● Exercise goal: Which lines in the records below contain the word "Task"? Copy every one of them.

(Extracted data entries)
--------------------------------

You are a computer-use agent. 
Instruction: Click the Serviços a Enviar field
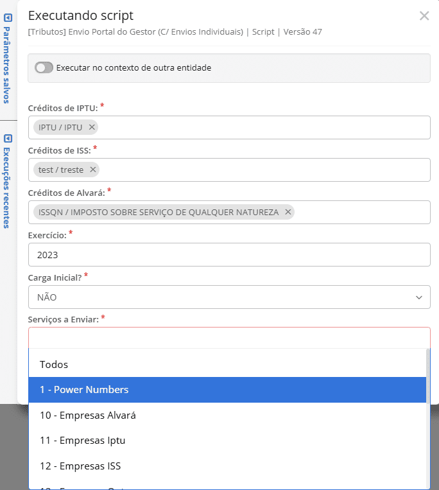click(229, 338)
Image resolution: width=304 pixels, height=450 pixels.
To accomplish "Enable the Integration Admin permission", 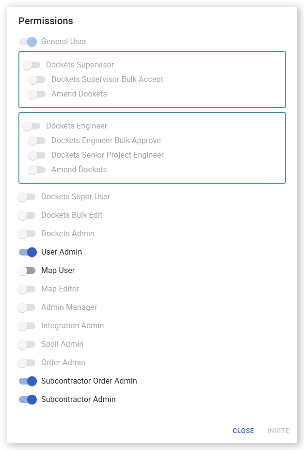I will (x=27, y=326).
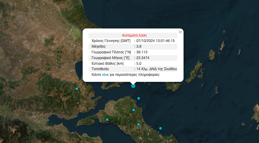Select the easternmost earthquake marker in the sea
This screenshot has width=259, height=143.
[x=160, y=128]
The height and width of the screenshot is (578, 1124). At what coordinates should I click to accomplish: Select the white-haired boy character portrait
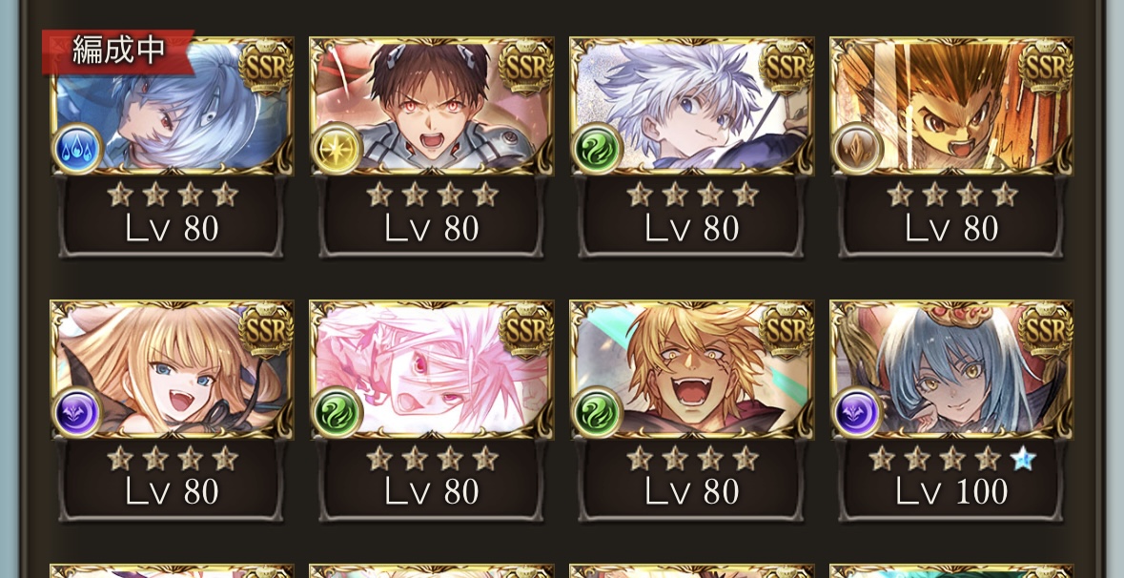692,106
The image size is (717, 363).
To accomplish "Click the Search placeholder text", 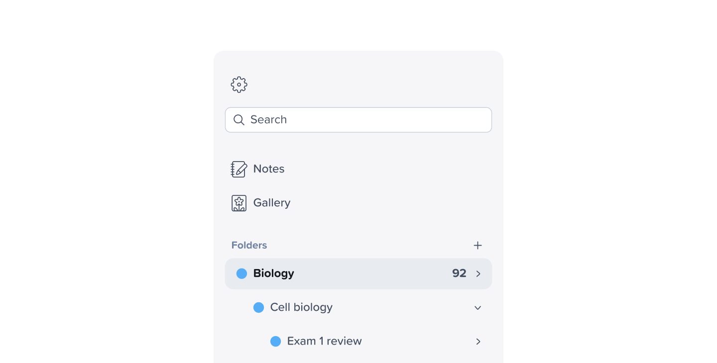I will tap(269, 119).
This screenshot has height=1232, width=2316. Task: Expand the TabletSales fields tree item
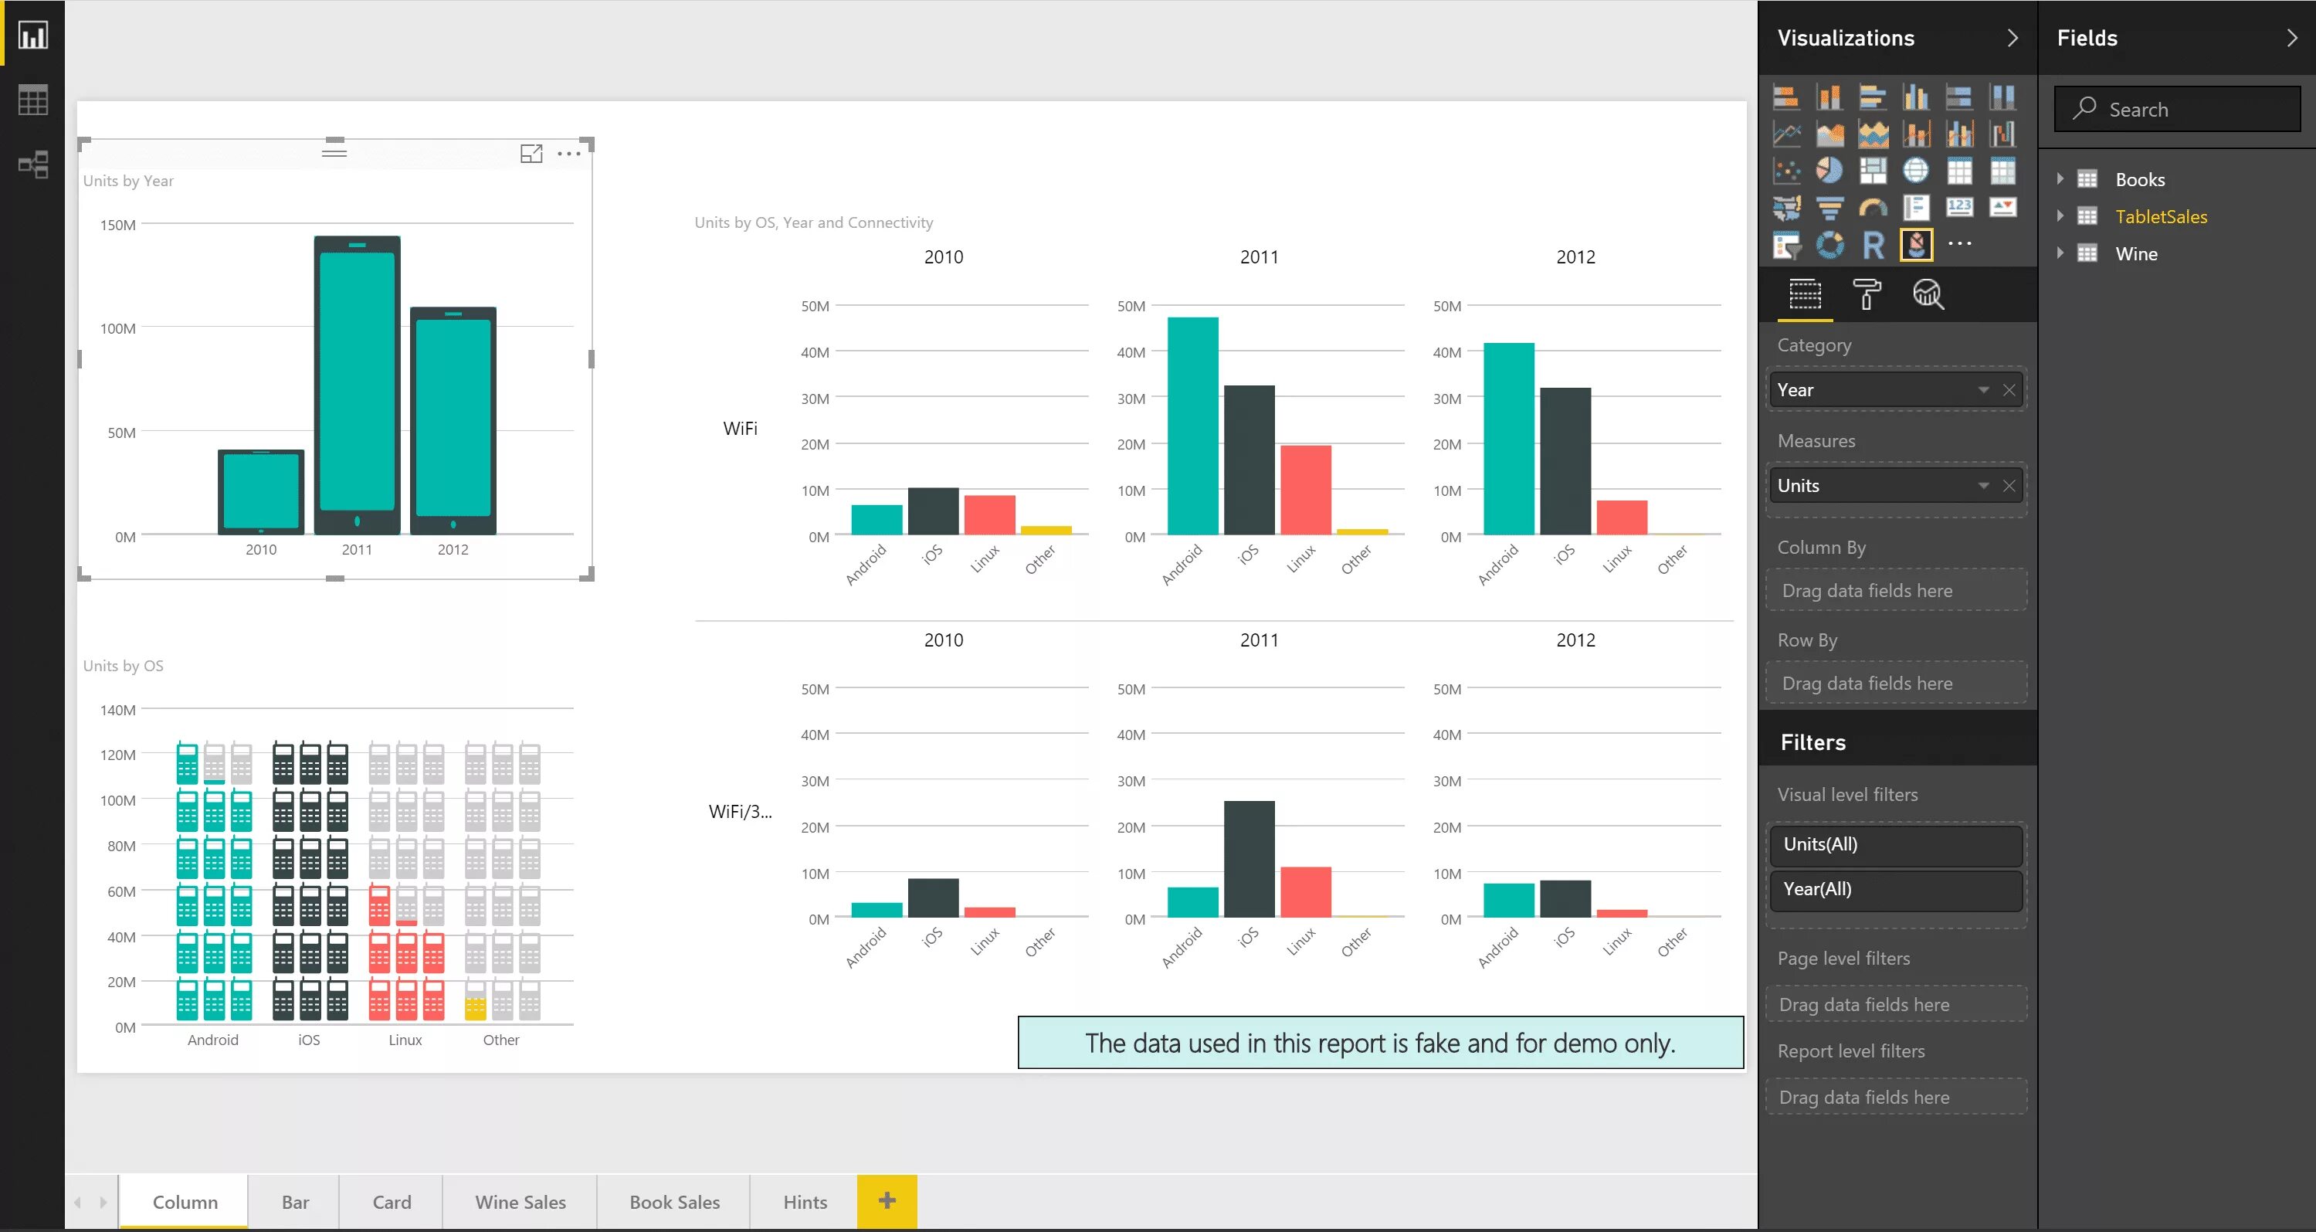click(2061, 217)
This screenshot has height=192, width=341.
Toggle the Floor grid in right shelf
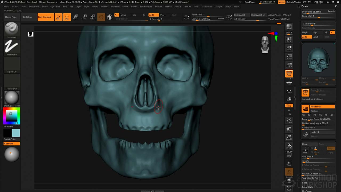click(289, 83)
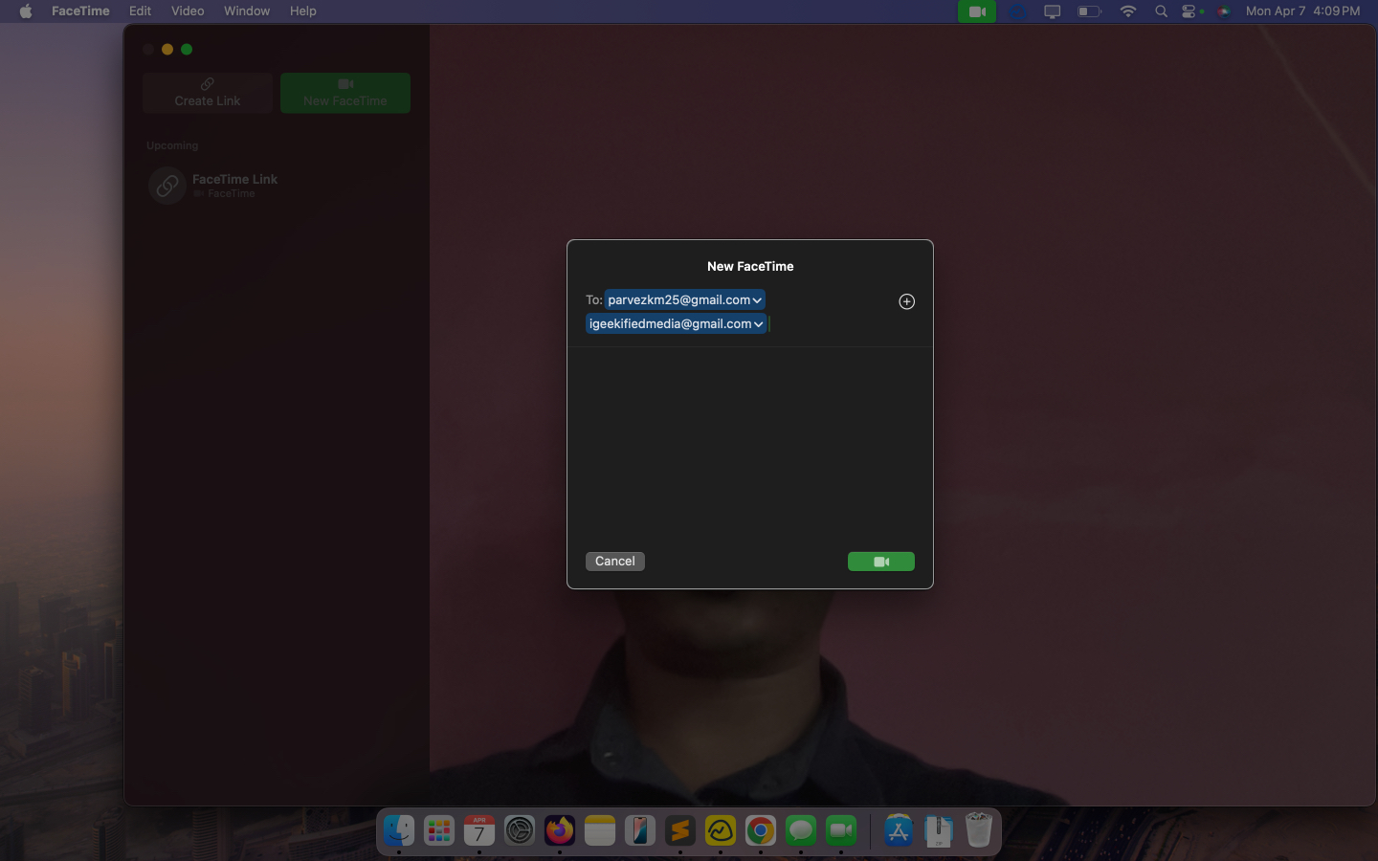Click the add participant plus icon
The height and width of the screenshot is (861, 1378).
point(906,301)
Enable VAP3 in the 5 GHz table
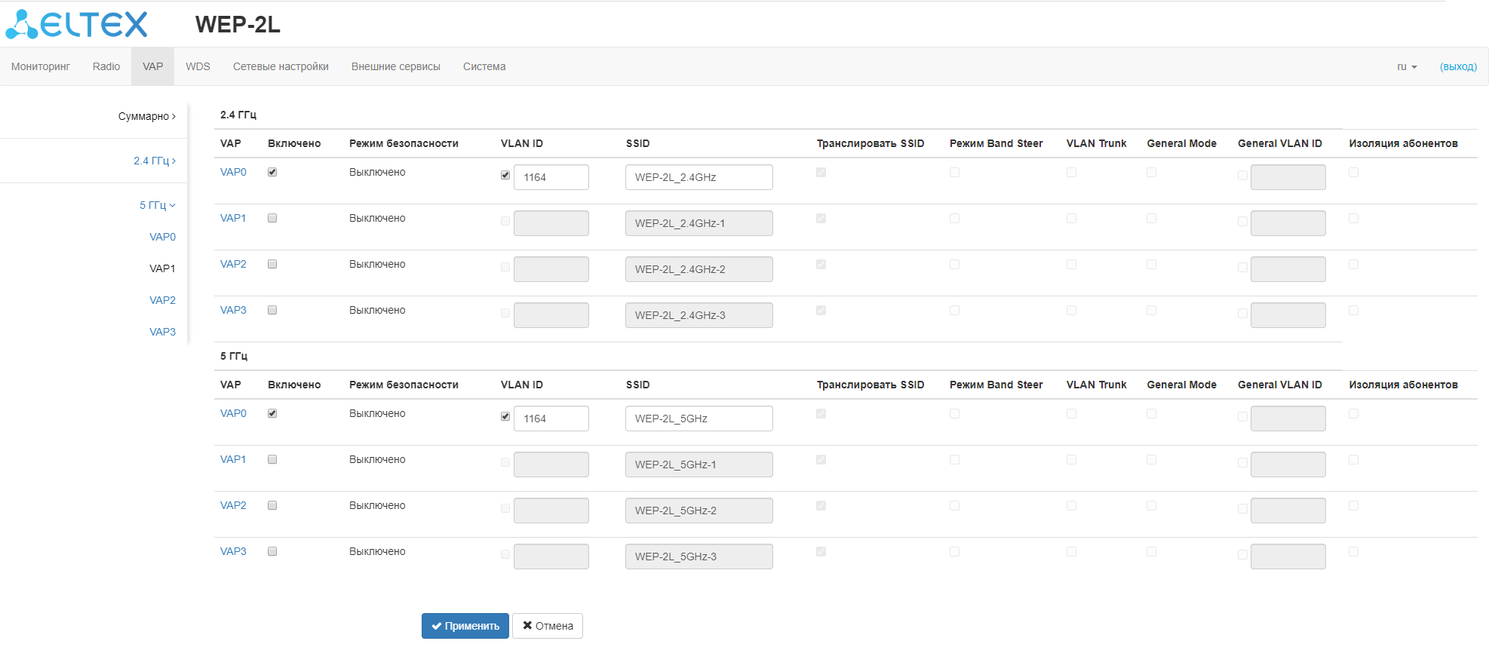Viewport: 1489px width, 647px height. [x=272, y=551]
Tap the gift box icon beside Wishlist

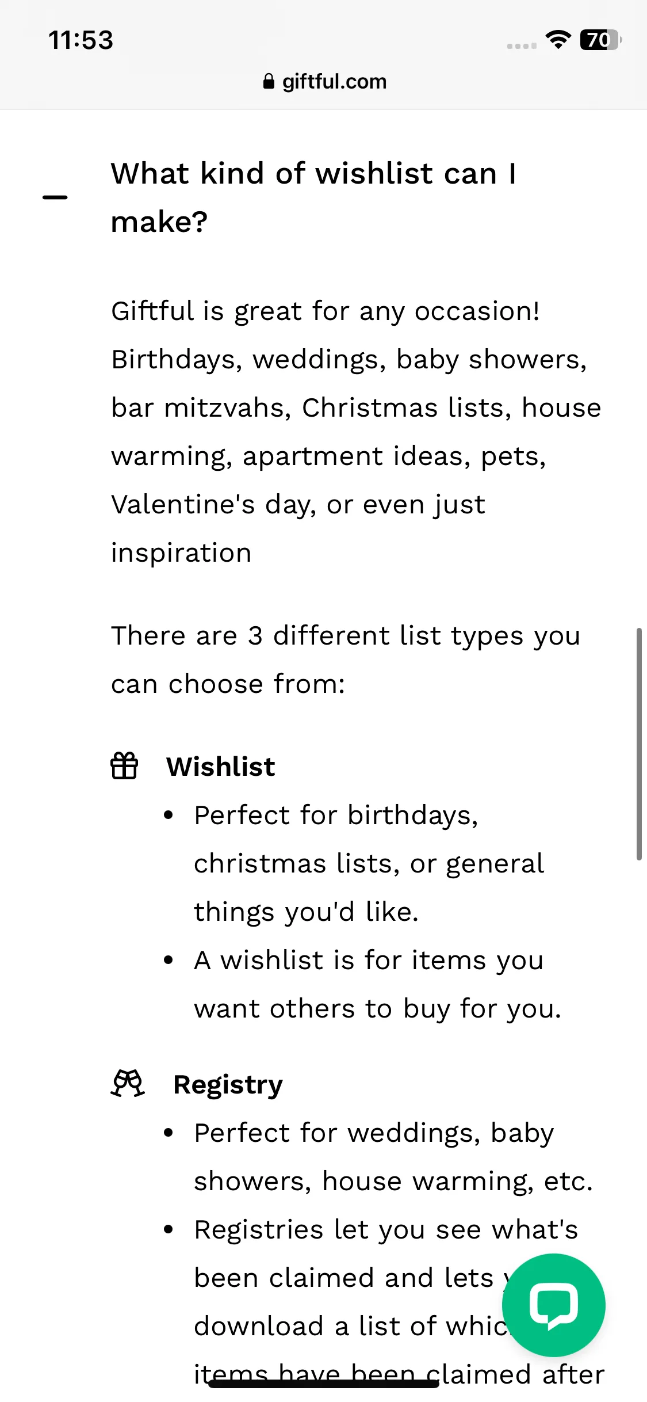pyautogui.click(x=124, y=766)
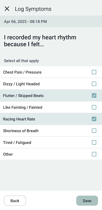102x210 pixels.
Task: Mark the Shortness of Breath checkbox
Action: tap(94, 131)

--------------------------------

● Finished answer:
This screenshot has height=1232, width=2316. Task: Expand the TabletSales fields tree item
Task: Mark the Shortness of Breath checkbox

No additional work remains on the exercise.